REGINA – Premier Brad Wall went into the First Ministers meeting in Vancouver saying he wouldn’t sign onto a national carbon tax, but he did sign a carbon agreement.
The premiers remain divided on how carbon should be priced. British Columbia has a carbon tax, Alberta plans to introduce one in 2017, Quebec is in the cap-and-trade market, and Ontario plans on entering that market next year too.
To reach a compromise the premiers and Prime Minister Justin Trudeau signed the Vancouver Accord.
Some of the framework in this carbon agreement includes pricing carbon and including market transactions related to carbon mitigation technologies. Two things Wall said are already done at the Boundary Dam Carbon Capture and Storage Plant.
It also includes a promise to work on limiting emissions. One of Wall’s goals for the province is getting northern communities away from diesel power generation.

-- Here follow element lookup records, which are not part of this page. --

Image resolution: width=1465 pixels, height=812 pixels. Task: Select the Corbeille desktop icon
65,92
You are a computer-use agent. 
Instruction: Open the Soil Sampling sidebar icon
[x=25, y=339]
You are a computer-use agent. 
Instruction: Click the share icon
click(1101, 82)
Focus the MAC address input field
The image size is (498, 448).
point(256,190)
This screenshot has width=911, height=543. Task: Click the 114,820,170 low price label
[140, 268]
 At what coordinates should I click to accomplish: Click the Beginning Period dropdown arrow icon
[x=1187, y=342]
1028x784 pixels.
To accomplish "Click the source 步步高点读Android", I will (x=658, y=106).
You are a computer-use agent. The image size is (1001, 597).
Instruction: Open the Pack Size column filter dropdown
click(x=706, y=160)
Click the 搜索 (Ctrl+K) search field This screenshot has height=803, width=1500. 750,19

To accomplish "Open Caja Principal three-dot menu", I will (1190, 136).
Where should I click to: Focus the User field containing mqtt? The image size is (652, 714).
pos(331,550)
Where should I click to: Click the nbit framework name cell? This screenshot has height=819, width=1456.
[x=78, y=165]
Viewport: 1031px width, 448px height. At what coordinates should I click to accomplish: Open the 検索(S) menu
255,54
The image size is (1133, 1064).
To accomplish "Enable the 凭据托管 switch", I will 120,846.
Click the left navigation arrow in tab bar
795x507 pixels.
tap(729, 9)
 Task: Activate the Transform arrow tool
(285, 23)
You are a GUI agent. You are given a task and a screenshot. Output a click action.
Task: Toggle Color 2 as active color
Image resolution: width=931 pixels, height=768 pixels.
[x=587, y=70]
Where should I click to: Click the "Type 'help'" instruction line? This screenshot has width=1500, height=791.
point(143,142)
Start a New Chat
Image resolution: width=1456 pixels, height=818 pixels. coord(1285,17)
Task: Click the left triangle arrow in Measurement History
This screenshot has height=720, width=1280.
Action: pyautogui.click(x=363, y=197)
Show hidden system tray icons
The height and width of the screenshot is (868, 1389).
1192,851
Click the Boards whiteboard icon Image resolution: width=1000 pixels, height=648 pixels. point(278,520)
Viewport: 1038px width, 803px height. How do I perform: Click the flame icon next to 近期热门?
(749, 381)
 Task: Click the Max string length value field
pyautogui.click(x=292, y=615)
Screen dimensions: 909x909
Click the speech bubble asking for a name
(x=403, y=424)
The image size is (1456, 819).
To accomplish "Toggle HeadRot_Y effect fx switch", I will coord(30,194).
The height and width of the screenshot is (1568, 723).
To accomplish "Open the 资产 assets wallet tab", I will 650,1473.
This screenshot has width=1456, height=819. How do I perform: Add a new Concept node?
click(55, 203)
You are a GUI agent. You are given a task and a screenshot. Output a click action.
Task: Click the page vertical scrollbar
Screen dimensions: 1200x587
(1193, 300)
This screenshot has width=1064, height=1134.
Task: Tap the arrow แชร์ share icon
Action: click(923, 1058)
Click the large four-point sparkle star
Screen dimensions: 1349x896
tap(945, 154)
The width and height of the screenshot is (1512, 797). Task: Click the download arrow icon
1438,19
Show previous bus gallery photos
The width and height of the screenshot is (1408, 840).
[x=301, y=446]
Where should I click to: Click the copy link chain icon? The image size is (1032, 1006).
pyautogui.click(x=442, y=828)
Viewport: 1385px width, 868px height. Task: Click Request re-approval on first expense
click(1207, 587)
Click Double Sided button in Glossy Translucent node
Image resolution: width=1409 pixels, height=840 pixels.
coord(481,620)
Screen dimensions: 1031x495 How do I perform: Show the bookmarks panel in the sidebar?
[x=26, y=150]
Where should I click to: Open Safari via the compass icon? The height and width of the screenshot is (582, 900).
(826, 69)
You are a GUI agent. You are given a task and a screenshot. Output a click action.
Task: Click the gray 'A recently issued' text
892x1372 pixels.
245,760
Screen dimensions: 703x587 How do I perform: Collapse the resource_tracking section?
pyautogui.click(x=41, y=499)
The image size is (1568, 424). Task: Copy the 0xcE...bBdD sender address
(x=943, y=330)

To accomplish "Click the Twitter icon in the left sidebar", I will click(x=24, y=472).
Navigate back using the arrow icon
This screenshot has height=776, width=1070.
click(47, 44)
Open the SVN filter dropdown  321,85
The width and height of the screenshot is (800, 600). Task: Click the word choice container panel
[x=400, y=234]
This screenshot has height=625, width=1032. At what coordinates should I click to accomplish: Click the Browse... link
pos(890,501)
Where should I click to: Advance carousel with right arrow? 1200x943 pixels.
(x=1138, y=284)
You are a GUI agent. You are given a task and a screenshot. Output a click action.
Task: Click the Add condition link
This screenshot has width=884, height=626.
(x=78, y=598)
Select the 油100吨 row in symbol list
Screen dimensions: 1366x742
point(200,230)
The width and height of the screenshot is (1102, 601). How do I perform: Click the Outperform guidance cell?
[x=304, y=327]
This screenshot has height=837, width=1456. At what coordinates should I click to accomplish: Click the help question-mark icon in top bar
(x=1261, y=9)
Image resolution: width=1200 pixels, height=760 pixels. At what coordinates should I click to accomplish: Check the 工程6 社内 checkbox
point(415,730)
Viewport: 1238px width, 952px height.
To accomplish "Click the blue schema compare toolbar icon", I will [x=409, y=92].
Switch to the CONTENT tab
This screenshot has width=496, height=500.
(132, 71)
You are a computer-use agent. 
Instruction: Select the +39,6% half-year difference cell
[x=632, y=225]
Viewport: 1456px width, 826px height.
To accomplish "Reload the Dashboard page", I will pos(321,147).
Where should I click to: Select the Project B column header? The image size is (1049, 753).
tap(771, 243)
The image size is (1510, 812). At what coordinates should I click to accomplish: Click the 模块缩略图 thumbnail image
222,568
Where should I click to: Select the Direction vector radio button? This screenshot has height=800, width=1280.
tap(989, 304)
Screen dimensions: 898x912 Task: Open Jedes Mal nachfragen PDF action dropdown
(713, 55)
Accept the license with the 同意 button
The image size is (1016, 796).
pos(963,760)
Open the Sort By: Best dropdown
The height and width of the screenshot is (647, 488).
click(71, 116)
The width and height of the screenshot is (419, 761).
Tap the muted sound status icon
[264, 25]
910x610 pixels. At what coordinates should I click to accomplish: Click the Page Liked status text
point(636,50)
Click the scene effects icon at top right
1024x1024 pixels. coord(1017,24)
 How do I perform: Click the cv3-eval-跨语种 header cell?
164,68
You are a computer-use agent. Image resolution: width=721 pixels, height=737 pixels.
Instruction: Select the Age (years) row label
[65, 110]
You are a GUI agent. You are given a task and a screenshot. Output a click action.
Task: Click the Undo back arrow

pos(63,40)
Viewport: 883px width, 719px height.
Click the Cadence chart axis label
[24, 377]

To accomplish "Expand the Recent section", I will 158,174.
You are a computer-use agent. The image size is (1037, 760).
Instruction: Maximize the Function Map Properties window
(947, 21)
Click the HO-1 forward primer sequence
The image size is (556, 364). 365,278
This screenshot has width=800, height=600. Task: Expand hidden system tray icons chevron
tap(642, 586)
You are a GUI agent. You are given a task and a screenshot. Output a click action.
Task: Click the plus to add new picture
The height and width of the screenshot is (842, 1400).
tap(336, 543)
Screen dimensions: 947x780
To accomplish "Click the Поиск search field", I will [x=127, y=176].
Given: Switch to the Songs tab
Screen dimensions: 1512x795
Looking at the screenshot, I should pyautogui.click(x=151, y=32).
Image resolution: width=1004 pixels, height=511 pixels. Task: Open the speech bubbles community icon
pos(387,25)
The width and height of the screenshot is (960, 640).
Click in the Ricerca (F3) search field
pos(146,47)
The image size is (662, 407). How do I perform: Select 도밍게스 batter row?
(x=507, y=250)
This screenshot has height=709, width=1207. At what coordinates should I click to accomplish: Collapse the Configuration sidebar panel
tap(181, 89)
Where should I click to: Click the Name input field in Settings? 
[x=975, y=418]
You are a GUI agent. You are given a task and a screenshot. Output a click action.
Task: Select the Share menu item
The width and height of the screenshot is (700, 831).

“Obviously that’s a very greenhouse gas intense form of energy, so we want to look at ways to help the north move to a much cleaner form of energy. I think that’s next,” Wall said.
The Trans-Canada Energy East Pipeline is another point of contention Wall was vocal about ahead of the Vancouver meeting, specifically opposition to the project from Quebec.
Quebec filed an injunction against Trans-Canada on Tuesday, looking to force the company to follow provincial environmental rules.
Wall said he isn’t hopeful about a resolution in the near future, but acknowledged a positive came from the meeting.
“Now to the credit of Premier Coulliard he’s going to sit down with Premier Notley, and another company, well not the company, but other western interests and try to find a way through this,” Wall said.
The provincial and territorial leaders will meet with the Prime Minister again in September to follow-up on discussion and commitments made at the First Ministers’ meeting.